◆ **Working data**
-- begin --

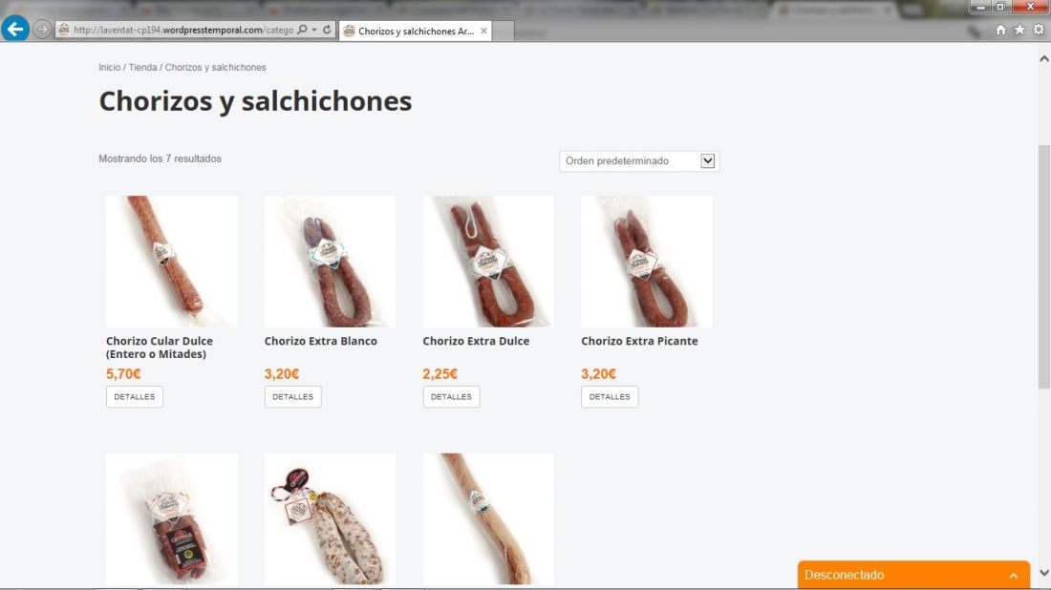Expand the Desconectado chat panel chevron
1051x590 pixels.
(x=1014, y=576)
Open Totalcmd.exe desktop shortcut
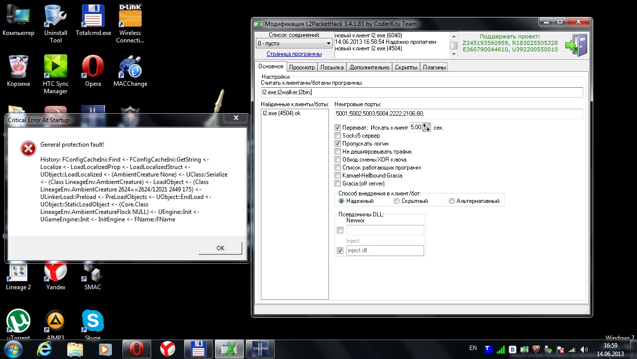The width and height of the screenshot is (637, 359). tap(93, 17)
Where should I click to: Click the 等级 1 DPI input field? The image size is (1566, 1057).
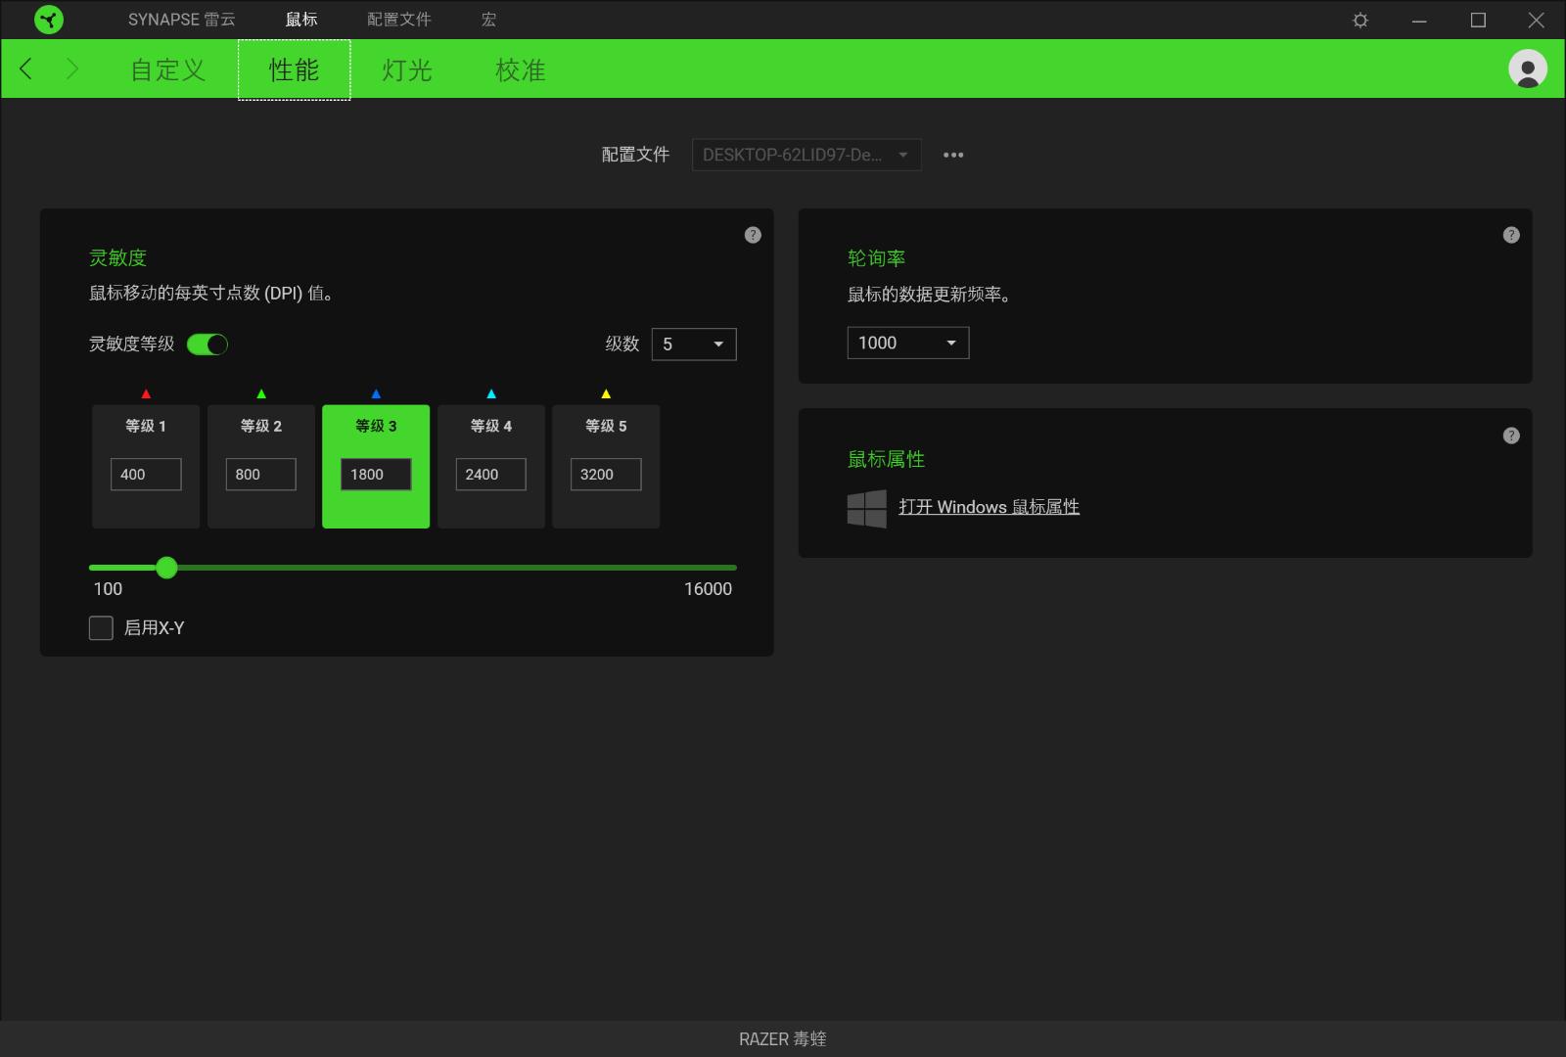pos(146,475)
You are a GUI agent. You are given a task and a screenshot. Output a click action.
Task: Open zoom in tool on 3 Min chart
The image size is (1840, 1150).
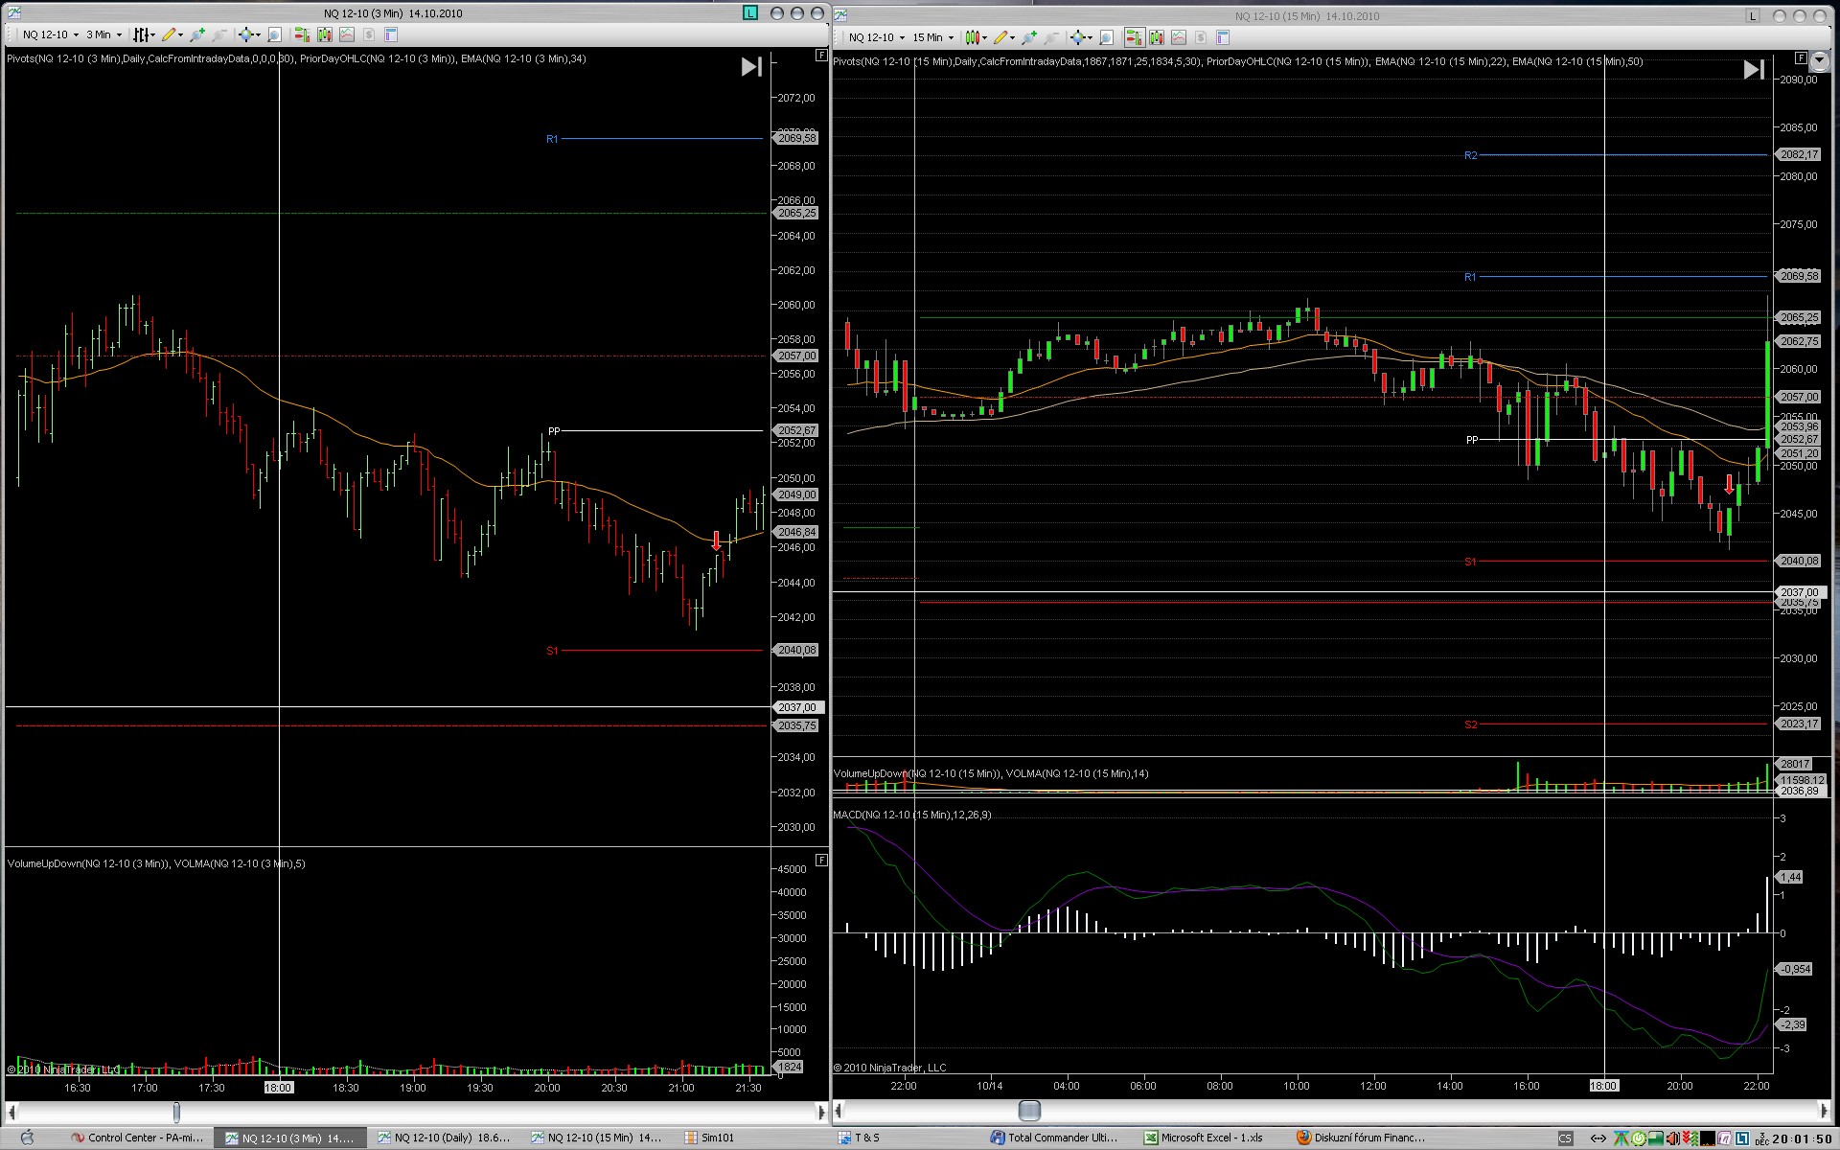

-- end --

◆ **Exercise goal**
Output the records as a Markdown table with the columns "Row" and "Line". Begin at the line that contains "You are a GUI", continue through the end of the records, and skip blank lines and pictures.

◆ **Solution below**
| Row | Line |
|---|---|
| 1 | You are a GUI agent. You are given a task and a screenshot. Output a click action. |
| 2 | Task: Open zoom in tool on 3 Min chart |
| 3 | The image size is (1840, 1150). |